The general Ghanaian public especially the business community has expressed concern about the recent depreciation of the Cedi and its impact on livelihoods.
Since January 2019, the cedi has reduced in value against the dollar from GHC4.90 to GHC5 and above in some quarters.
This is affecting traders particularly importers who say they are making losses instead of profits.
Vice President Dr Mahamudu Bawumia, who is also the head of the government’s economic team, has been criticised for not being able to save the cedi from depreciating especially when he promised that they will change things when they assume office.
But Mr Opata said that the BoG and the government have put measures in place to help the cedi recover.

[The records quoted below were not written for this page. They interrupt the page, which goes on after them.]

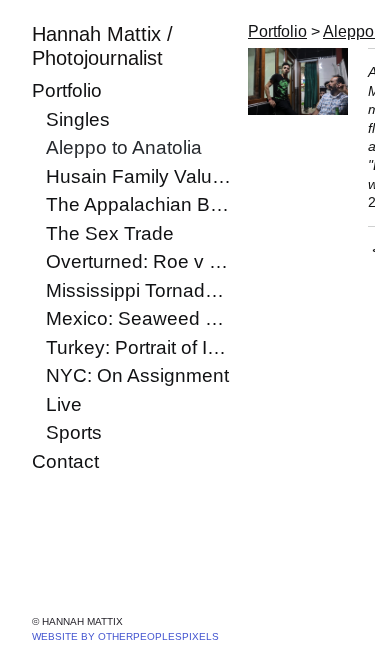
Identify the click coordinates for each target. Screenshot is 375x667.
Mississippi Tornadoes (139, 290)
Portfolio (67, 90)
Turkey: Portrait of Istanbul (139, 347)
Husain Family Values (139, 176)
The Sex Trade (110, 233)
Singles (78, 119)
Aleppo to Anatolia (124, 147)
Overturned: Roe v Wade (139, 261)
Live (64, 404)
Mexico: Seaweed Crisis (139, 318)
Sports (74, 432)
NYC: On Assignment (137, 375)
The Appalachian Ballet (139, 204)
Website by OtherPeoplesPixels (125, 636)
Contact (65, 461)
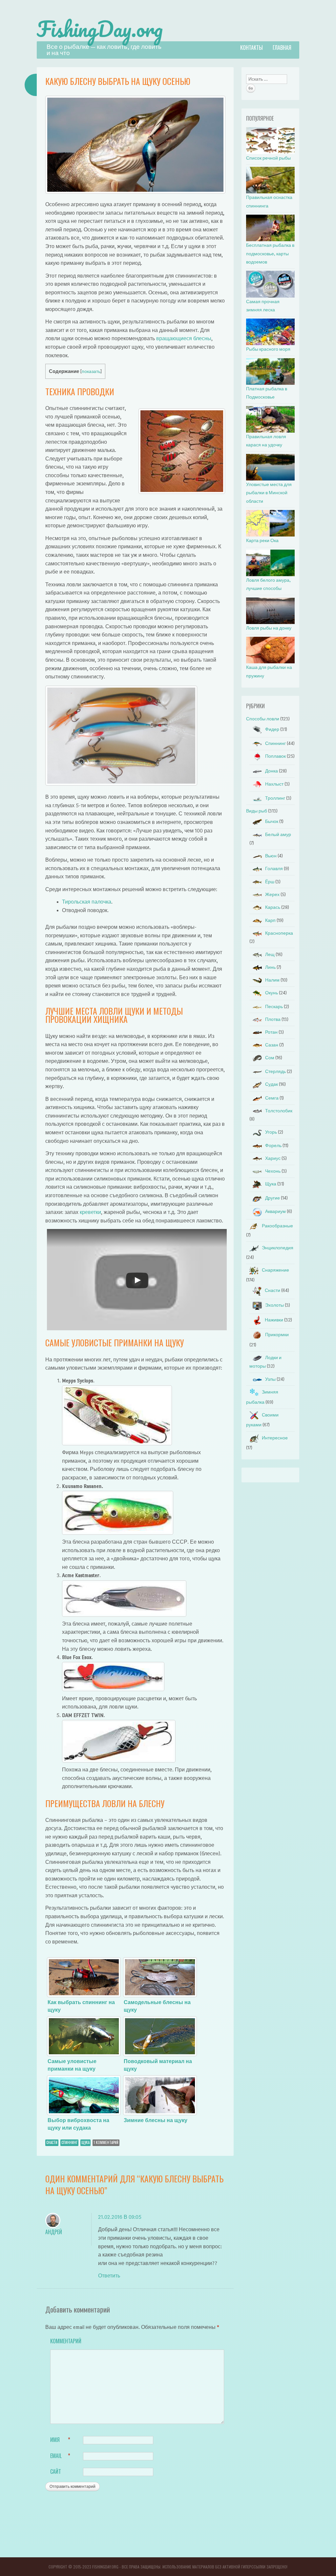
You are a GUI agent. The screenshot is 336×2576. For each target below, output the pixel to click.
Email (60, 2456)
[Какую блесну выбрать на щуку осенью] (135, 192)
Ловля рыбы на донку (268, 628)
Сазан (271, 1045)
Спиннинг (69, 2142)
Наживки (274, 1319)
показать (91, 371)
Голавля (274, 868)
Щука (85, 2142)
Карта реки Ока (262, 540)
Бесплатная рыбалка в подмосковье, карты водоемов (270, 253)
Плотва (273, 1019)
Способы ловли (262, 718)
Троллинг (275, 798)
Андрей (53, 2232)
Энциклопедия (277, 1247)
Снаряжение (275, 1270)
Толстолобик (278, 1110)
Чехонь (273, 1171)
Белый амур (278, 834)
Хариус (273, 1158)
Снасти (51, 2142)
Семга (272, 1098)
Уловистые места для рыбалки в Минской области (269, 493)
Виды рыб (256, 811)
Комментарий (64, 2341)
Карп (270, 920)
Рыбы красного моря (268, 349)
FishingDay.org (100, 29)
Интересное (275, 1437)
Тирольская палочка (86, 902)
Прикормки (277, 1334)
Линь (270, 967)
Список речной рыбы (268, 158)
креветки (90, 1212)
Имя (60, 2440)
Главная (282, 47)
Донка (271, 771)
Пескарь (274, 1006)
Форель (273, 1145)
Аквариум (275, 1211)
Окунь (271, 992)
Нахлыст (274, 784)
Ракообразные (277, 1225)
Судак (271, 1084)
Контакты (251, 47)
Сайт (55, 2471)
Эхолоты (274, 1305)
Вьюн (271, 855)
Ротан (271, 1032)
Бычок (271, 821)
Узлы (270, 1379)
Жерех (272, 894)
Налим (272, 980)
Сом (269, 1057)
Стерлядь (275, 1071)
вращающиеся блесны (183, 338)
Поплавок (275, 756)
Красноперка (279, 933)
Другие (272, 1198)
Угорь (271, 1132)
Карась (272, 907)
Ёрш (269, 881)
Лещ (270, 954)
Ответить (109, 2275)
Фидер (272, 729)
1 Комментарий (106, 2142)
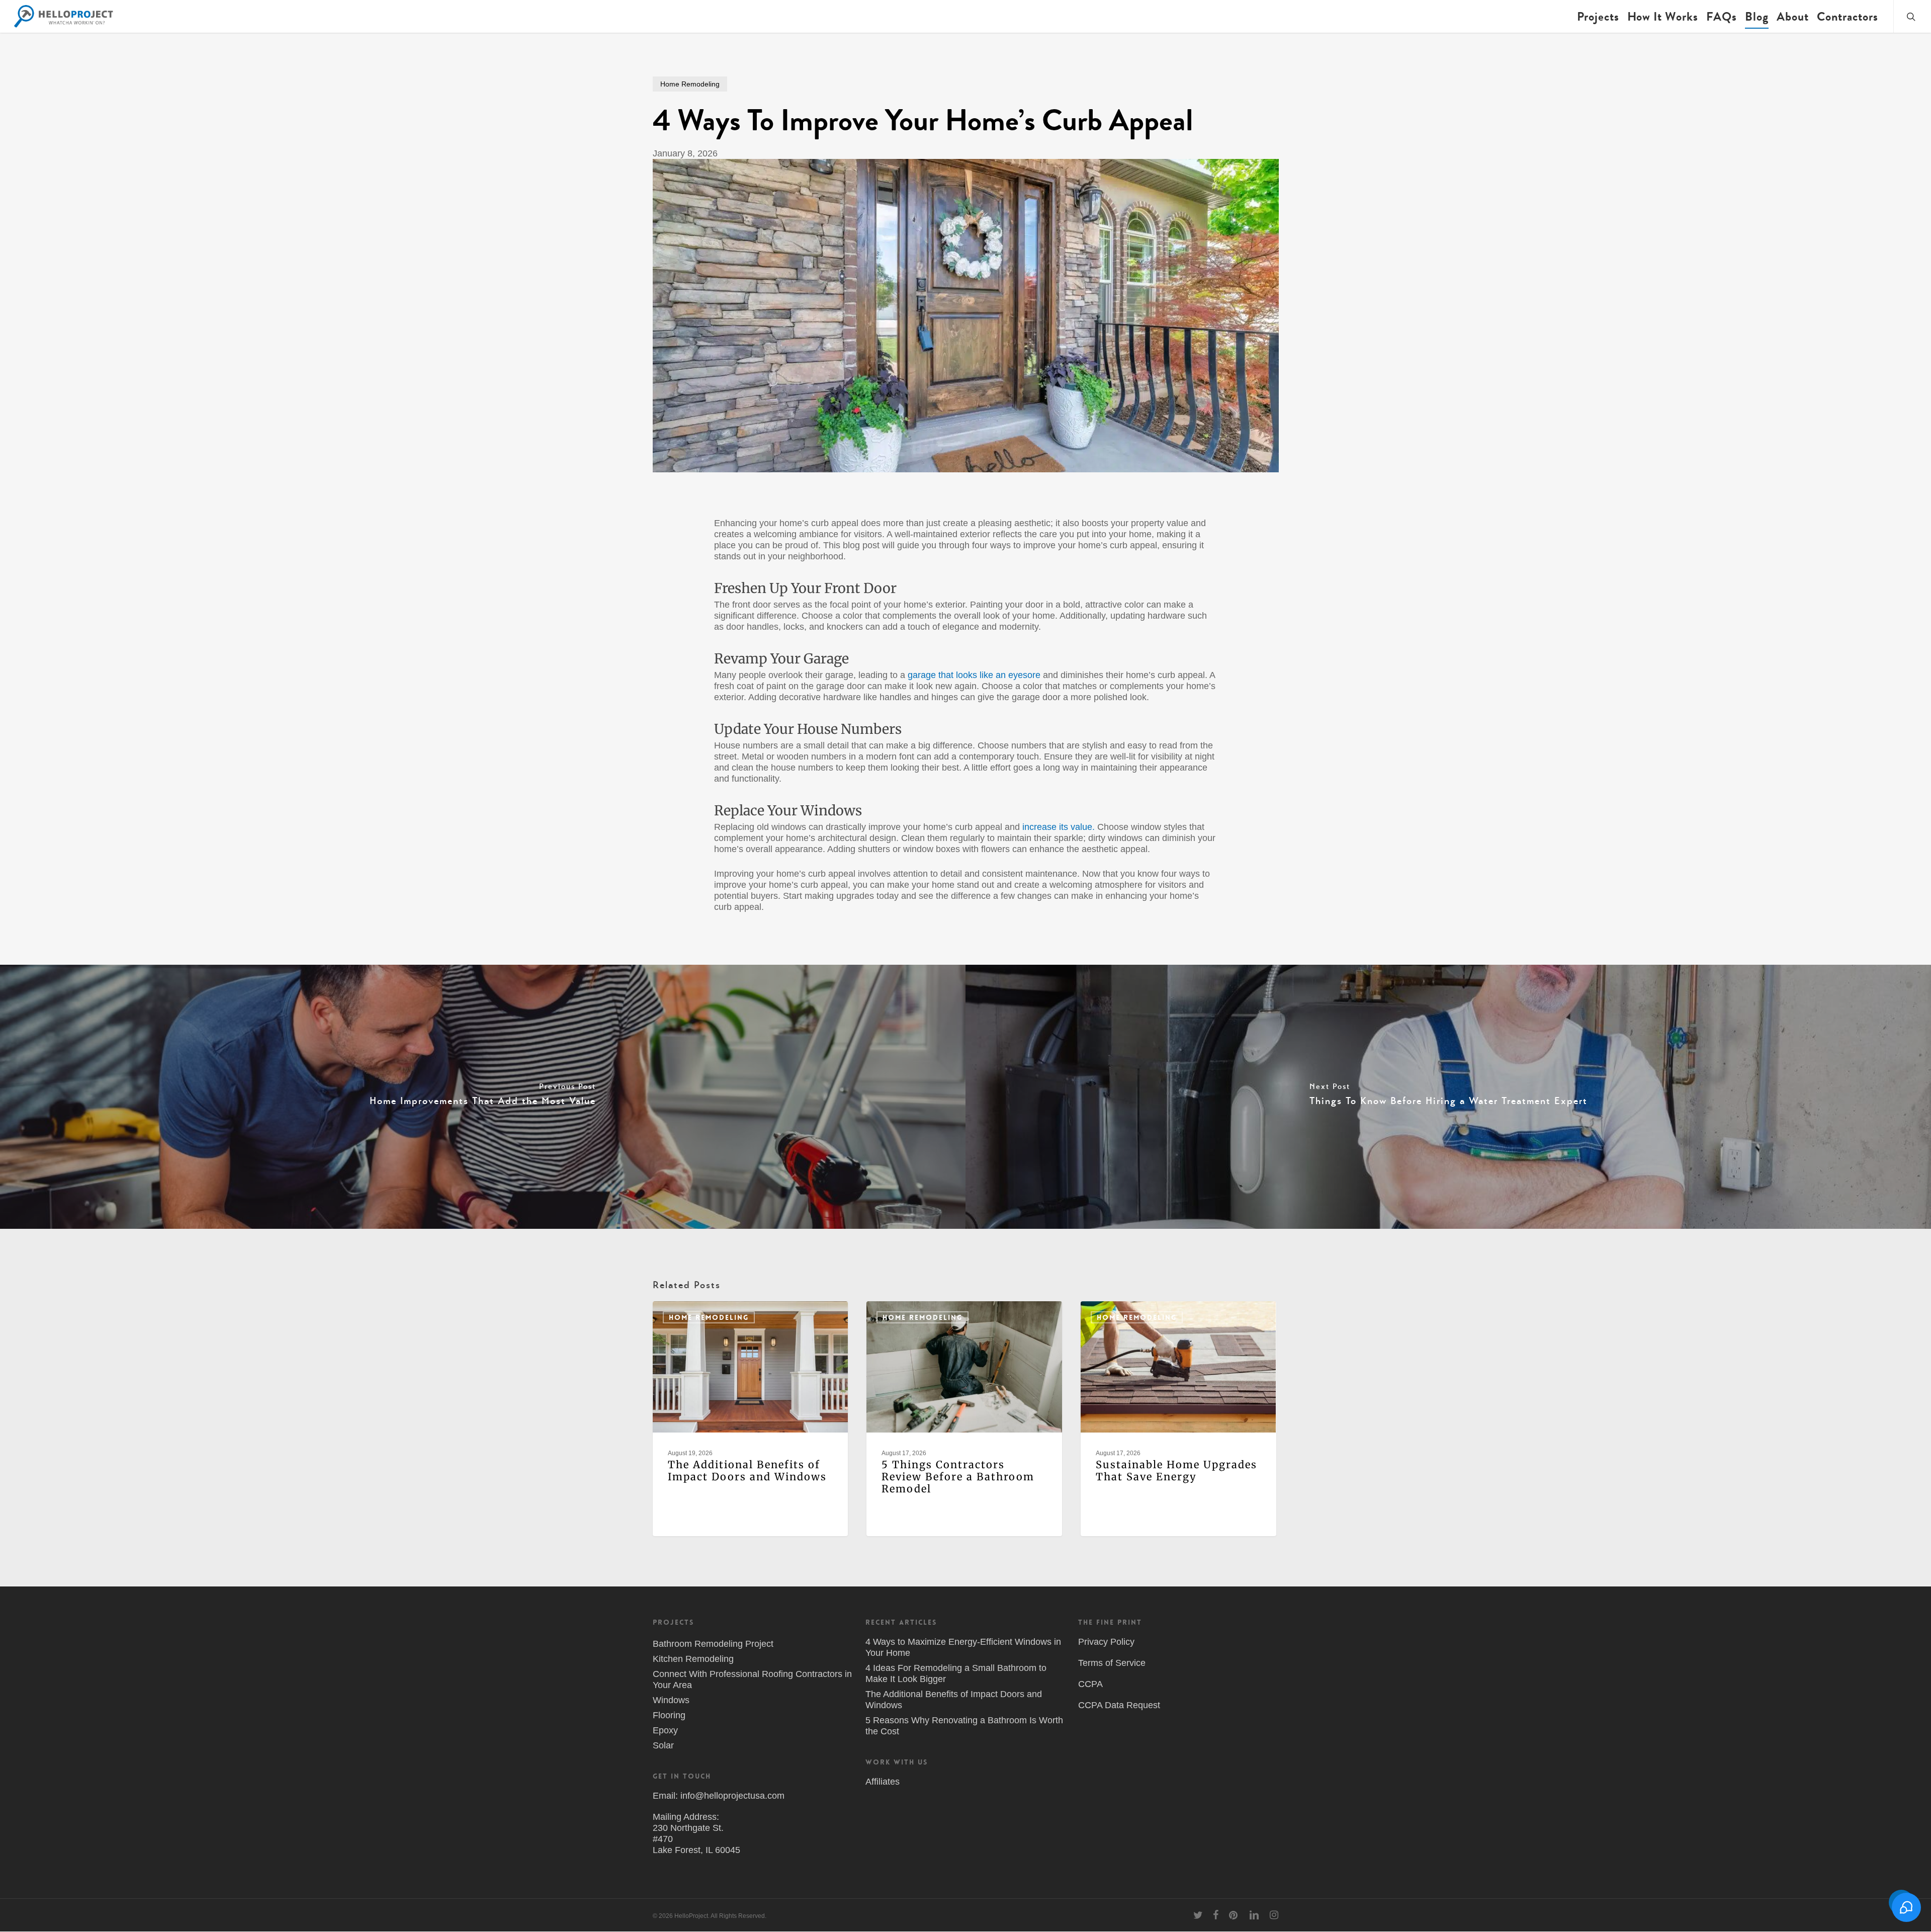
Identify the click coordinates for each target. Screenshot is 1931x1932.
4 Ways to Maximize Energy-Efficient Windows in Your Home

“The exchange rate we run in Ghana is a flexible exchange rate regime. The focus should not be on targeting a number because if you do that you may not be getting the whole picture. What are not targeting 5, 6, neither are we targeting 4. What we are looking at is that the currency should not be volatile,” he added.
Meanwhile, Dr. Bawumia’s Economic adviser and spokesperson, Dr Gideon Boako also corroborated Mr Opata’s assertion.
“Given that we have opted for a regime of flexibility, we will see some level of depreciation. What we want is to bring some level of stability to slow the depreciation rate…I’m not saying that at GHc5 to the dollar, market players won’t lose money but with a stable rate of 3% instead of an uncertain rate, people can then plan.”